▶ _TASKS TO CARRY OUT_
[a] Reproduce the article on bioterrorism threats to Washington agriculture word for word, from "Each year, different" to "Britain’s beef industry.".
[b] According to the article on bioterrorism threats to Washington agriculture, what share of the state's economy comes from the production and processing of food?
[c] Carry the article on bioterrorism threats to Washington agriculture forward from its last sentence.

▶ _GIVEN PASSAGE_
-- Opening Marker --

Associated Press
SPOKANE — While it may not be as horrific as an attack on humans, bioterrorism against Washington state’s crops and farm animals could cripple the multibillion-dollar food industry.
The production and processing of food is a $29 billion industry in Washington, accounting for about 20 percent of the state’s economy.
If American consumers were led to believe that the food supply was contaminated, "the risks to the economic underpinnings of agriculture would be immense," said James Cook of Washington State University.
Cook, a plant pathologist, spent the past year working on a National Academy of Sciences panel on biological threats to crops and animals. The findings are due next year.
Farmers and ranchers in Washington are particularly vulnerable to economic ruin even from the threat of bioterrorism because much of the food produced here is exported to other countries.
A drop in export sales would surge through the state’s economy.
From the family farms in wheat country and migrant workers in the orchards to barge operators, fruit packers, truck drivers, french-fry processors, crop-duster pilots, tractor salespeople, slaughterhouse workers, loan officers and winemakers, more people are directly or indirectly employed in farming than in any other industry in the state, according to the Washington Department of Agriculture.
The nature of agriculture demands that scientists and government be ready for problems, Cook said.
Each year, different bugs and germs attack plants and animals, keeping researchers busy combatting outbreaks, he said.
This year was especially unnerving for ranchers and feedlot operators as the highly contagious foot-and-mouth disease ravaged Great Britain’s beef industry.

-- Closing Marker --

▶ _SUPPLIED RECORDS_
-- Opening Marker --

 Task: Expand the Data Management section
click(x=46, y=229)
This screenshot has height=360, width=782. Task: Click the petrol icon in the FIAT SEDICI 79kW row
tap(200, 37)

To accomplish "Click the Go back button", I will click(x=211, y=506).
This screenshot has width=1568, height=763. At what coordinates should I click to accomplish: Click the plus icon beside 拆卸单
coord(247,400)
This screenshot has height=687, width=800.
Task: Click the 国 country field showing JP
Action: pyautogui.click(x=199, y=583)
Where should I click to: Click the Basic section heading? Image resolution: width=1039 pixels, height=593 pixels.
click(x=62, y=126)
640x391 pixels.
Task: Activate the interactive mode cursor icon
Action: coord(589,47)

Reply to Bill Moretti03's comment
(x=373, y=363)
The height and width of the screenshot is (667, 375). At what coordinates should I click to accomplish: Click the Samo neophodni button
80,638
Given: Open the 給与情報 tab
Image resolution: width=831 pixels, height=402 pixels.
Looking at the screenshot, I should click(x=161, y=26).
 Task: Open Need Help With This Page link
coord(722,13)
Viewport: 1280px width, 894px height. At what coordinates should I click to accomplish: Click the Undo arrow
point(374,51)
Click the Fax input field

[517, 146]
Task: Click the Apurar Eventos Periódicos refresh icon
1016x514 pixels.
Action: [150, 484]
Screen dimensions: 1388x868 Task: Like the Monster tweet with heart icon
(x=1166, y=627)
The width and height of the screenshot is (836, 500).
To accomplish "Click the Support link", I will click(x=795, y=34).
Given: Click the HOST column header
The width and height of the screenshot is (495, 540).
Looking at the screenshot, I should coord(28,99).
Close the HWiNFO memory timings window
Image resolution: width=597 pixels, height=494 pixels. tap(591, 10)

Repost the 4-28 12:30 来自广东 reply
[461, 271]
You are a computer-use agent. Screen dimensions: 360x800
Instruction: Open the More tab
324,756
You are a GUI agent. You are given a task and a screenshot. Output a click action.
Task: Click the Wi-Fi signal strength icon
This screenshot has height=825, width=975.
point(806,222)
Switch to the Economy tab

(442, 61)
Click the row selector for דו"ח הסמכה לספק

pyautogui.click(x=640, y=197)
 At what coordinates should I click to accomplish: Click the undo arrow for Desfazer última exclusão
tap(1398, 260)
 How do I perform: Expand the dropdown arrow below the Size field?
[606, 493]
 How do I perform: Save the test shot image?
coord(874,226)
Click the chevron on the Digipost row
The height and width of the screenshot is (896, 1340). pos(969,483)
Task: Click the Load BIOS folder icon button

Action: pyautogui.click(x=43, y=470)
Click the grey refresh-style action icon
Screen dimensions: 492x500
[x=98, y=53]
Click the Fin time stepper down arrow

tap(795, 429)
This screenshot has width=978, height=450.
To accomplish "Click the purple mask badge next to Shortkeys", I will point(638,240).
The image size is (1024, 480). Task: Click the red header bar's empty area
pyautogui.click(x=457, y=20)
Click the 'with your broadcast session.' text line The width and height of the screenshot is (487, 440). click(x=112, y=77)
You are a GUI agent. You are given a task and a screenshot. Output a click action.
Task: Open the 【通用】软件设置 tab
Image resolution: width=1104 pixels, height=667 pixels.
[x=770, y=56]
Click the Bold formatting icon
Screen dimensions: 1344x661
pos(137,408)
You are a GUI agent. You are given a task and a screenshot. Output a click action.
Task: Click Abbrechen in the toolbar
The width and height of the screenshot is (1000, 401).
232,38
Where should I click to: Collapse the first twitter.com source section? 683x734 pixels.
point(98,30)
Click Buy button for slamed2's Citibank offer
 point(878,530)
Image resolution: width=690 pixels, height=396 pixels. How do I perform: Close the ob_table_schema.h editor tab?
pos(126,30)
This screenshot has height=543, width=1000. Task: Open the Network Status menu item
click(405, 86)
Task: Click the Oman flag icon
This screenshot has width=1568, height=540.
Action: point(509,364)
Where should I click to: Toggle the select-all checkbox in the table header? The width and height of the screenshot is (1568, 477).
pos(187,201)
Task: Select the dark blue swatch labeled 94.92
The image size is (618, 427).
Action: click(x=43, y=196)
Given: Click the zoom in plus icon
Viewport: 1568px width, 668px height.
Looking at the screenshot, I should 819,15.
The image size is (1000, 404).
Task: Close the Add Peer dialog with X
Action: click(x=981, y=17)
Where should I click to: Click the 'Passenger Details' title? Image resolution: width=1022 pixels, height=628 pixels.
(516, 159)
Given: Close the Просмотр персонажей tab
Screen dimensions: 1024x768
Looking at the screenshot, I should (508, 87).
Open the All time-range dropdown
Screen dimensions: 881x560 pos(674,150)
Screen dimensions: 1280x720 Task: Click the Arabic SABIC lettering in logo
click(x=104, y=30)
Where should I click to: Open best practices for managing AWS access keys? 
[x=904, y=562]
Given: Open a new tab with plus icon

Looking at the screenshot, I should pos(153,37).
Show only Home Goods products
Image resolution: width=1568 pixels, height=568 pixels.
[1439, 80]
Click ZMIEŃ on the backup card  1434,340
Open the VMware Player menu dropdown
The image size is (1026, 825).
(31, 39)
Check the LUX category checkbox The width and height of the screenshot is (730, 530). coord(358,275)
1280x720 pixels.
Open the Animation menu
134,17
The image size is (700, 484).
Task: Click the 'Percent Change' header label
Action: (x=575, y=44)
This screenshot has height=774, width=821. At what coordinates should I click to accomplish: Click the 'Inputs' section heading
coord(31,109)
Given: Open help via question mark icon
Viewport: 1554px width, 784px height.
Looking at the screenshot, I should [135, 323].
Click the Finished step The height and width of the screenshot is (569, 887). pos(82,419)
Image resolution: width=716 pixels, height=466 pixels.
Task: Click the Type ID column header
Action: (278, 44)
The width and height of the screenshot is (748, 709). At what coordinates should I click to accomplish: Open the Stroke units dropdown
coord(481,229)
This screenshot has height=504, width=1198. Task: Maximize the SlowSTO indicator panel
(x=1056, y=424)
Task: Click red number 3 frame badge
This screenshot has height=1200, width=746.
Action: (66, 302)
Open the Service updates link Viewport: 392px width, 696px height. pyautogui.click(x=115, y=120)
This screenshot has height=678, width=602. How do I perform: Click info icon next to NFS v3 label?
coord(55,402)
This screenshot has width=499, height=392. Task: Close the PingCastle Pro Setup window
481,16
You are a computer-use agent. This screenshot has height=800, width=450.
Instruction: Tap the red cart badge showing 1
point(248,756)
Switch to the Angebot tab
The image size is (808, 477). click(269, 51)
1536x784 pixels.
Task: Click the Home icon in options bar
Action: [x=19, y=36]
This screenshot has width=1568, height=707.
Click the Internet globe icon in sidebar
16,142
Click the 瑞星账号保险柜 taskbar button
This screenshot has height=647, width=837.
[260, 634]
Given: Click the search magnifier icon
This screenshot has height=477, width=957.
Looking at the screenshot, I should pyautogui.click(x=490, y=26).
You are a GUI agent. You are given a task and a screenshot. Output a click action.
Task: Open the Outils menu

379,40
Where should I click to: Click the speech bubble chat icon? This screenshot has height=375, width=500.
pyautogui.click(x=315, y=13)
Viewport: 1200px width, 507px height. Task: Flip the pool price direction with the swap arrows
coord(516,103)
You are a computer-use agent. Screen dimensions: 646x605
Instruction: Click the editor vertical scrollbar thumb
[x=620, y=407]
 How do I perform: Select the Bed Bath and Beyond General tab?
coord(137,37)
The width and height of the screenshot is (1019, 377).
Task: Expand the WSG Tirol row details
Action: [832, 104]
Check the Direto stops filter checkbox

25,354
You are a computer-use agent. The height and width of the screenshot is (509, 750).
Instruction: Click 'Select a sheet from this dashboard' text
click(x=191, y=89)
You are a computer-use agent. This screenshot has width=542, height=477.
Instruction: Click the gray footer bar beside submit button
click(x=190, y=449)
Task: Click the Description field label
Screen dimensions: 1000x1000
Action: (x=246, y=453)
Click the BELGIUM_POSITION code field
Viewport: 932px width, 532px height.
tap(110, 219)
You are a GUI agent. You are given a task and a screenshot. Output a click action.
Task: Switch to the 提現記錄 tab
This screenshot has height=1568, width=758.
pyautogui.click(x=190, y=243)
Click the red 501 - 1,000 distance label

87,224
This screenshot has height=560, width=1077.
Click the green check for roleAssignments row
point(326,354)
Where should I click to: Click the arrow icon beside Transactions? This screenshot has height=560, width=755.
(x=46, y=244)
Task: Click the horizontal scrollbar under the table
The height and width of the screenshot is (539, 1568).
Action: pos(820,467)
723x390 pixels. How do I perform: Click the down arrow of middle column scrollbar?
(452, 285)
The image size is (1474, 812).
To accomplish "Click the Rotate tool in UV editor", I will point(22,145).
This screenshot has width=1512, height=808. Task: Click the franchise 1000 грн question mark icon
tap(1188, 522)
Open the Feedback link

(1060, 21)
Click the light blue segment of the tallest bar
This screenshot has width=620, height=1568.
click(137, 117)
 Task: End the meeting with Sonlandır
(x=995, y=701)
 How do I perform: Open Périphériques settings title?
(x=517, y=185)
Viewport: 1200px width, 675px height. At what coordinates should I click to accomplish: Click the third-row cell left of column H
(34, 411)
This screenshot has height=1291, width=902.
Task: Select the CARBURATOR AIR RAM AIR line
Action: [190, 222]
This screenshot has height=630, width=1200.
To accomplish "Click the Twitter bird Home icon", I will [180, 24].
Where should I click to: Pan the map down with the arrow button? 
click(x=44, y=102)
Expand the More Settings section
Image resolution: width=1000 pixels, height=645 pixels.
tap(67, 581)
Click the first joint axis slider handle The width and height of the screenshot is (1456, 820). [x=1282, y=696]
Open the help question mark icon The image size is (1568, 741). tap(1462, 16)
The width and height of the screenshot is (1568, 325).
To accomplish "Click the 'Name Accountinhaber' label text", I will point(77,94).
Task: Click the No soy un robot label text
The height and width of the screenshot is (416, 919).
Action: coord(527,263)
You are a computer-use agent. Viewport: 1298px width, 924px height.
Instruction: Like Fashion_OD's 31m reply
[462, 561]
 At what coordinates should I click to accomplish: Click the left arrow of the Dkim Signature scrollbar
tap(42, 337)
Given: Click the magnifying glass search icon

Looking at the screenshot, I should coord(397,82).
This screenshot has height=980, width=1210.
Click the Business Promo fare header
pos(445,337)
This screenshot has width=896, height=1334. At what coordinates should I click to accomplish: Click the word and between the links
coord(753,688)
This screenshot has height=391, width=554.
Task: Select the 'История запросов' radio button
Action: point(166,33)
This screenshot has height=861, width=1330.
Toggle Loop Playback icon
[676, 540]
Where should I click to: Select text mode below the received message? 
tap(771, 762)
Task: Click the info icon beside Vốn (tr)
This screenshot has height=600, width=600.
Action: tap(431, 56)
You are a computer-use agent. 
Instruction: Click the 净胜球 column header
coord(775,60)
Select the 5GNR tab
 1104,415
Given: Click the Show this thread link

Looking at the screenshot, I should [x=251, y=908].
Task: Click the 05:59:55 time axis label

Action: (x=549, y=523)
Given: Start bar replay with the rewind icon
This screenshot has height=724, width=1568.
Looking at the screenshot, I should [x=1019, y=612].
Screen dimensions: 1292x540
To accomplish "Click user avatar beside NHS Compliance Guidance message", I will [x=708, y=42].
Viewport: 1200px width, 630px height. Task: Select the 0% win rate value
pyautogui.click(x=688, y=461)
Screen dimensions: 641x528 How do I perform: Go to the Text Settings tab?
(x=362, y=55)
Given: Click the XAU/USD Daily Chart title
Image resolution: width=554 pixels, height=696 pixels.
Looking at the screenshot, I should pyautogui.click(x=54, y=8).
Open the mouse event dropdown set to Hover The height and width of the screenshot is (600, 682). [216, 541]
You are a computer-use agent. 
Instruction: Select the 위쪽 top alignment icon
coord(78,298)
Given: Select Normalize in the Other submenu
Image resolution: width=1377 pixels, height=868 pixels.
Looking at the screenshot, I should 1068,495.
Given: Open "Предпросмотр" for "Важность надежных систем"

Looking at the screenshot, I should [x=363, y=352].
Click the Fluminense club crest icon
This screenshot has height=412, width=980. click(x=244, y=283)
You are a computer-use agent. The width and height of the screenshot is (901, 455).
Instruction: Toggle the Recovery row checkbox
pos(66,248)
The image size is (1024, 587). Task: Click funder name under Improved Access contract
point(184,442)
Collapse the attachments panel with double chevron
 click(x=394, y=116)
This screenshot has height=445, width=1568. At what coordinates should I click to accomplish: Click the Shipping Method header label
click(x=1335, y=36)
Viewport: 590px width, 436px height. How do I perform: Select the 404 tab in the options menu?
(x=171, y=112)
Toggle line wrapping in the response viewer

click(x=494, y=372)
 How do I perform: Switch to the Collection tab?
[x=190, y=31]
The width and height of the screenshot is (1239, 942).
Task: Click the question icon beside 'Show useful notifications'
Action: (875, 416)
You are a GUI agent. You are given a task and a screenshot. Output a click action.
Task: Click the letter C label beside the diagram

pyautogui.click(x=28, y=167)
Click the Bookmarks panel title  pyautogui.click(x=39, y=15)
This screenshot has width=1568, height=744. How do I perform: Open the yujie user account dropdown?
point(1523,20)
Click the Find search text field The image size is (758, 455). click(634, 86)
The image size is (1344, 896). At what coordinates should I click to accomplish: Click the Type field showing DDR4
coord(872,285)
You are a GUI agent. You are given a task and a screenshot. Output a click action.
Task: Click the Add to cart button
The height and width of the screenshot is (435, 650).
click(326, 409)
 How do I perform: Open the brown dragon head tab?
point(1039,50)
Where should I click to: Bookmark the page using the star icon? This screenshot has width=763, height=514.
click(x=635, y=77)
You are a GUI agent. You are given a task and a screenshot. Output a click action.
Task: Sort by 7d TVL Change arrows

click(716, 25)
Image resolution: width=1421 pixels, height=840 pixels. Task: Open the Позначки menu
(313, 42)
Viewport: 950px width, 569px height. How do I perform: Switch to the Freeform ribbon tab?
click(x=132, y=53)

-- Closing Marker --

▶ _ANSWERS TO THIS EXERCISE_
[a]
Each year, different bugs and germs attack plants and animals, keeping researchers busy combatting outbreaks, he said.
This year was especially unnerving for ranchers and feedlot operators as the highly contagious foot-and-mouth disease ravaged Great Britain’s beef industry.

[b] About 20 percent.

[c]
The disease, which hasn’t appeared in Washington since 1914, wiped out nearly half of Britain’s cattle herds.
Especially at risk for disease outbreaks, either deliberate or accidental, are giant feedlots — such as the Simplot yards with more than 80,000 head at Wallula — and meatpacking houses.
"We have to look at the things we take for granted and watch for sabotage," said state veterinarian Robert Mead. "We also have to watch bogus claims. They can hurt us just as bad by not doing anything but claiming that they have."
Gretchen Borck of the Washington Association of Wheat Growers said the opportunities for tainting wheat supplies are greatest at the milling and retail level, not in farm fields.
Most of the wheat grown in the Pacific Northwest is shipped to Islamic countries, Borck said.
"If there is an opportunity out there, it would be in creating distrust of food safety," said Cook.
One such case was a cranberry scare about 30 years ago, when a holiday news report indicated that a herbicide used for cranberries was shown to cause cancer in laboratory rats.
The scare later proved false, Cook said, but not before the scare nearly ruined the cranberry industry when American families didn’t buy the Thanksgiving Day staple.